Saved data entries:
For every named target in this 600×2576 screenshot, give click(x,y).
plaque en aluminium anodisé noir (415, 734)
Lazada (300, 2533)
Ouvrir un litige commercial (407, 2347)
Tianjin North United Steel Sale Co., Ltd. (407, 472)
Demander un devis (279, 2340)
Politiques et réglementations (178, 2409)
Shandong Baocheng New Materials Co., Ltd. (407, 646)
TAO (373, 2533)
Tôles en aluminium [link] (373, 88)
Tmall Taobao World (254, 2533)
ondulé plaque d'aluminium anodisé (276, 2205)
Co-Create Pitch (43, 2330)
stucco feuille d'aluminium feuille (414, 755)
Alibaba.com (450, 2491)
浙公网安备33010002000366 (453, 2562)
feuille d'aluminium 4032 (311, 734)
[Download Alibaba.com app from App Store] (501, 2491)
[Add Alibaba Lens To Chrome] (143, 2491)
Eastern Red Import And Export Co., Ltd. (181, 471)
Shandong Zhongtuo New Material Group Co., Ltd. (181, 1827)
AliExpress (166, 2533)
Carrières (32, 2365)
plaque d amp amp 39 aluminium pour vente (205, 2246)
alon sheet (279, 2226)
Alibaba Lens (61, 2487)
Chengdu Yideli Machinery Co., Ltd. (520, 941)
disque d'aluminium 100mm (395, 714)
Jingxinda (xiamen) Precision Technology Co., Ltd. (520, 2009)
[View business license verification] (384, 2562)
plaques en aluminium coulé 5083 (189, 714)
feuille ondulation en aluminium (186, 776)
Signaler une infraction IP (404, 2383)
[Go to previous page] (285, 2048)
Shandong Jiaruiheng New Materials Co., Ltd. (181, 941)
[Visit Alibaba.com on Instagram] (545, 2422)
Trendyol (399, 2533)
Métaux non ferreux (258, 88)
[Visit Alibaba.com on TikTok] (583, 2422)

Assigned task
Out of the data above, give again only the lines starting at the one holding "alon sheet (279, 2226)" and ending at the one holding "[Go to previous page] (285, 2048)", unchanged.

Solution
alon sheet (279, 2226)
Alibaba Lens (61, 2487)
Chengdu Yideli Machinery Co., Ltd. (520, 941)
disque d'aluminium 100mm (395, 714)
Jingxinda (xiamen) Precision Technology Co., Ltd. (520, 2009)
[View business license verification] (384, 2562)
plaques en aluminium coulé 5083 (189, 714)
feuille ondulation en aluminium (186, 776)
Signaler une infraction IP (404, 2383)
[Go to previous page] (285, 2048)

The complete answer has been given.